Task goal
Your answer should consist of all lines in the listing that hold the word "dimensions".

Entries shown
------------------------------------------------
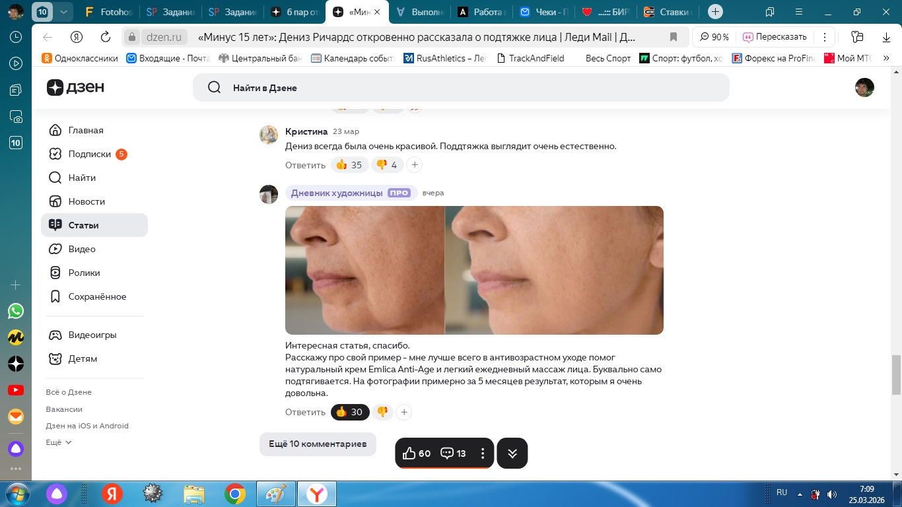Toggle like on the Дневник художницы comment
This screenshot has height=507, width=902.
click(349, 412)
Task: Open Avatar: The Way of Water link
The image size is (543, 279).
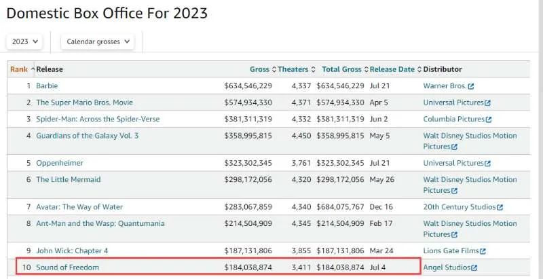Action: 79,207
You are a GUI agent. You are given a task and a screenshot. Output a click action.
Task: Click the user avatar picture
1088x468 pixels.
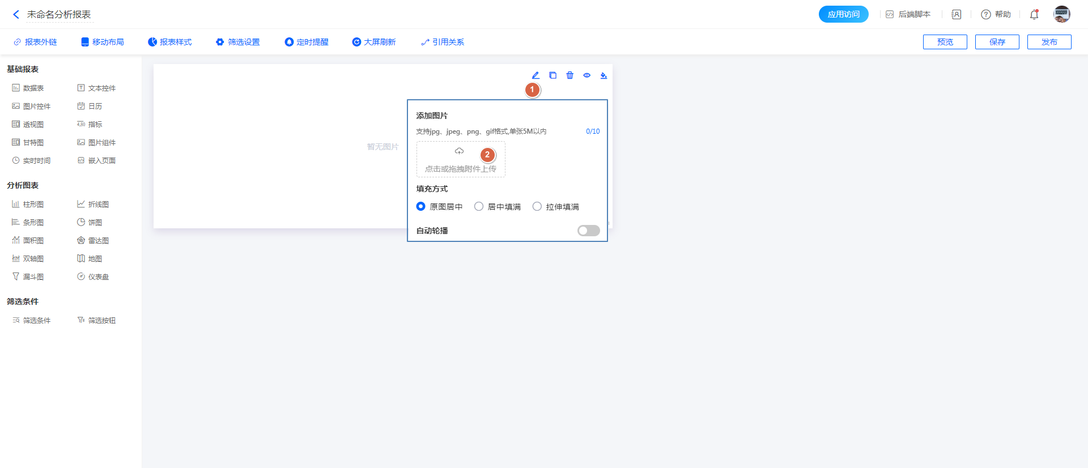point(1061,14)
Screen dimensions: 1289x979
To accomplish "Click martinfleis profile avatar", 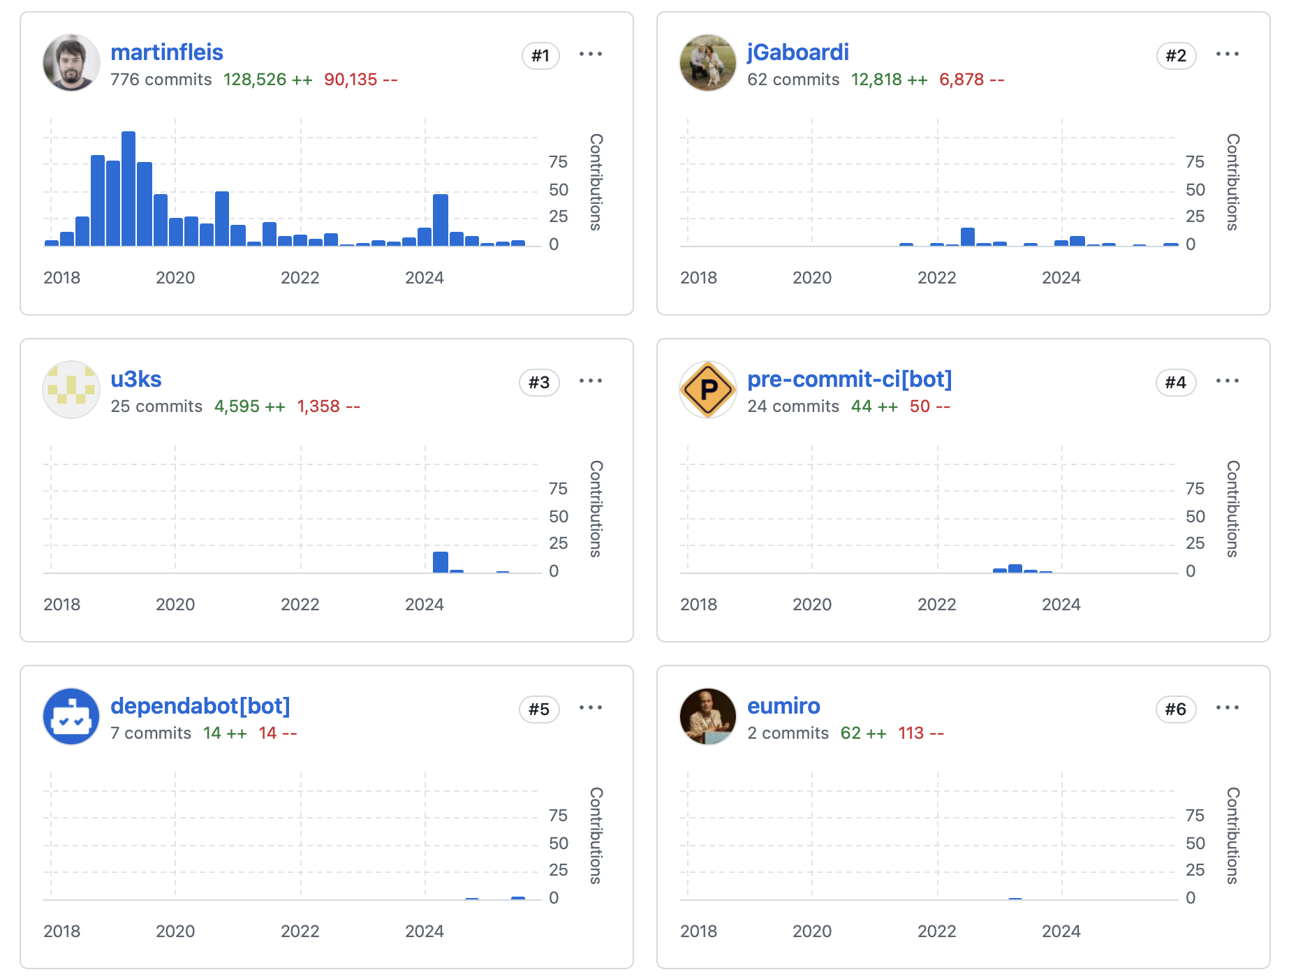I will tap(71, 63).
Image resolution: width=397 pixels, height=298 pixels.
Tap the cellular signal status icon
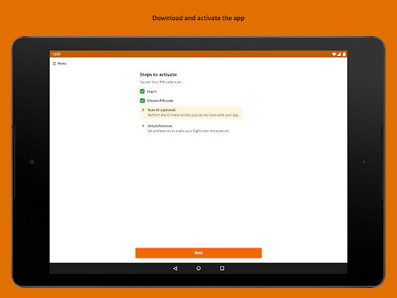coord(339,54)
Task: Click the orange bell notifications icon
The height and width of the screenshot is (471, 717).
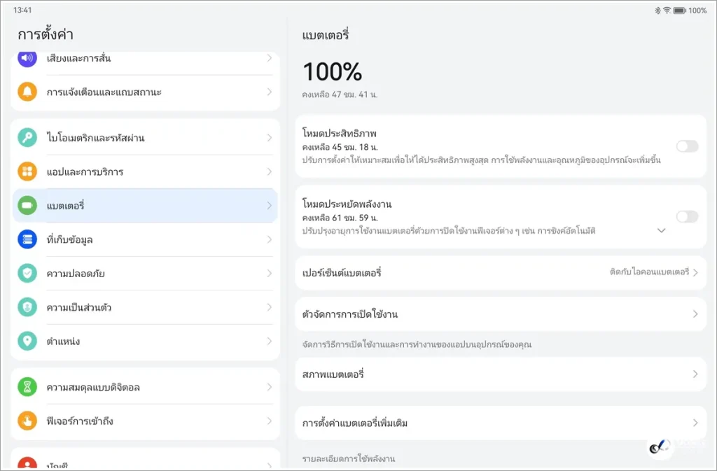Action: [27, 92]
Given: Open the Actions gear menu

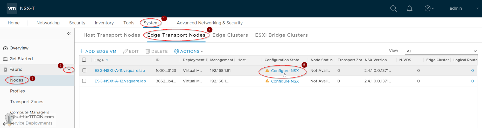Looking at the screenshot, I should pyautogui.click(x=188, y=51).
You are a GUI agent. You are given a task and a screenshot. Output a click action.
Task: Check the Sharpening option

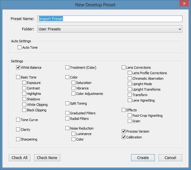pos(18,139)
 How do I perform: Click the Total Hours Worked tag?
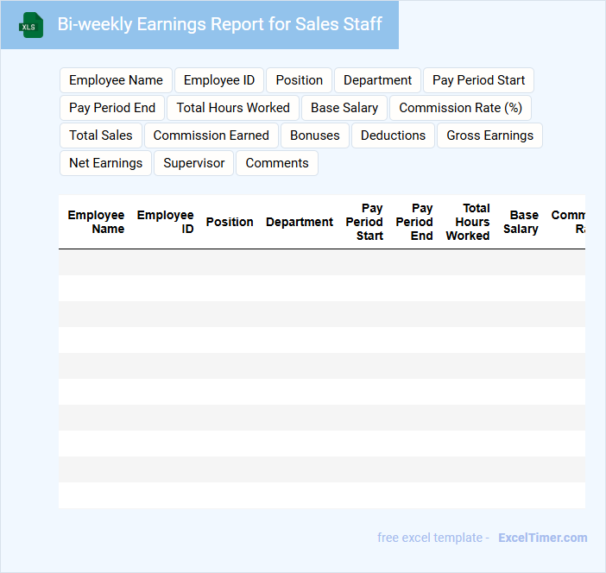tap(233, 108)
------------------------------------------------
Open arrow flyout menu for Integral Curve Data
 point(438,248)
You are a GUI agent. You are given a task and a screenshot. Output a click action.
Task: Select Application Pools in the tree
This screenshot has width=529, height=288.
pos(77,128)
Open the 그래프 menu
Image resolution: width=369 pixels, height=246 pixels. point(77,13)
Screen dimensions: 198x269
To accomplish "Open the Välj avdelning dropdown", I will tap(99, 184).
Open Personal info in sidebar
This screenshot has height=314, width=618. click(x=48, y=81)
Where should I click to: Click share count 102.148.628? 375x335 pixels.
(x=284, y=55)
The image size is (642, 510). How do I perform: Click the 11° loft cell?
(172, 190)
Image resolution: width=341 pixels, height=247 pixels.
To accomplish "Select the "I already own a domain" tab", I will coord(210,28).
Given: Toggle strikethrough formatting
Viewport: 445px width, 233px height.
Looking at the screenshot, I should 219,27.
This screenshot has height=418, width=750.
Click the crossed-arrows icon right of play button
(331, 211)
------------------------------------------------
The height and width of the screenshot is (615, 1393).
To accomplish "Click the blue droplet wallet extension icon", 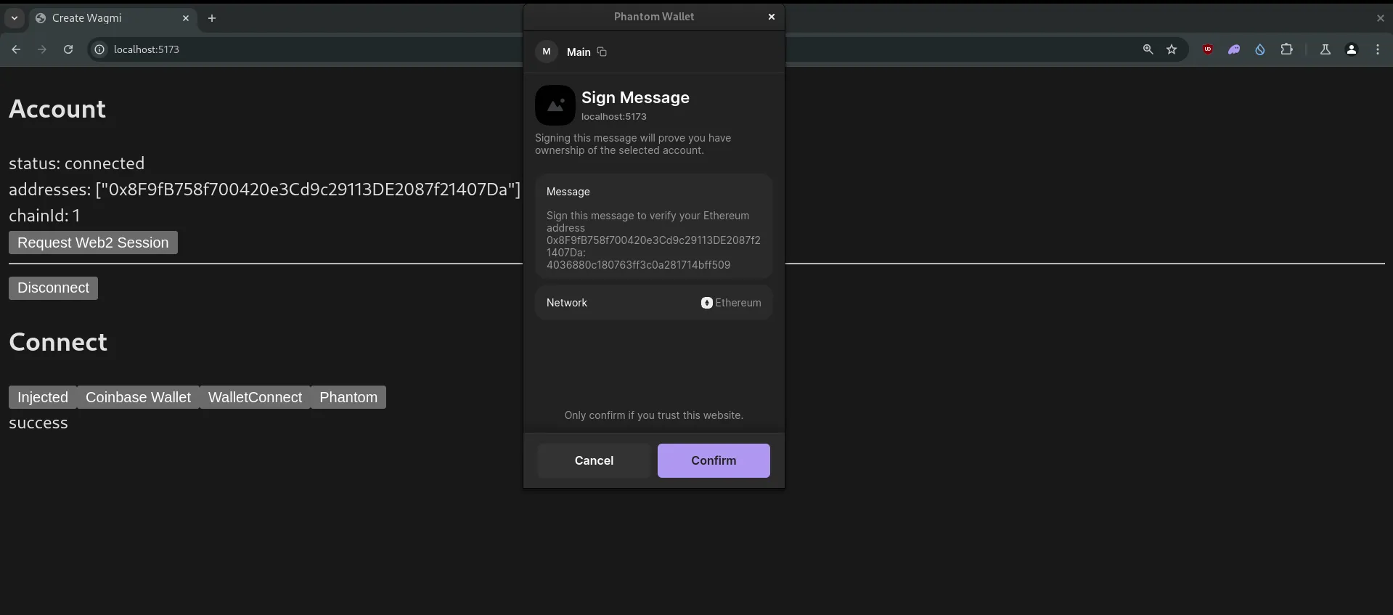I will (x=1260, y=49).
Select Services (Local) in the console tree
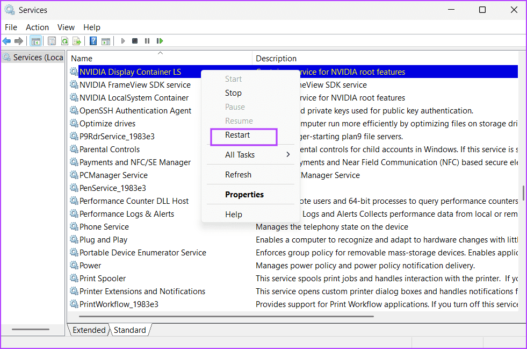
------------------------------------------------
Answer box
Screen dimensions: 1289x979
Screen dimensions: 198x269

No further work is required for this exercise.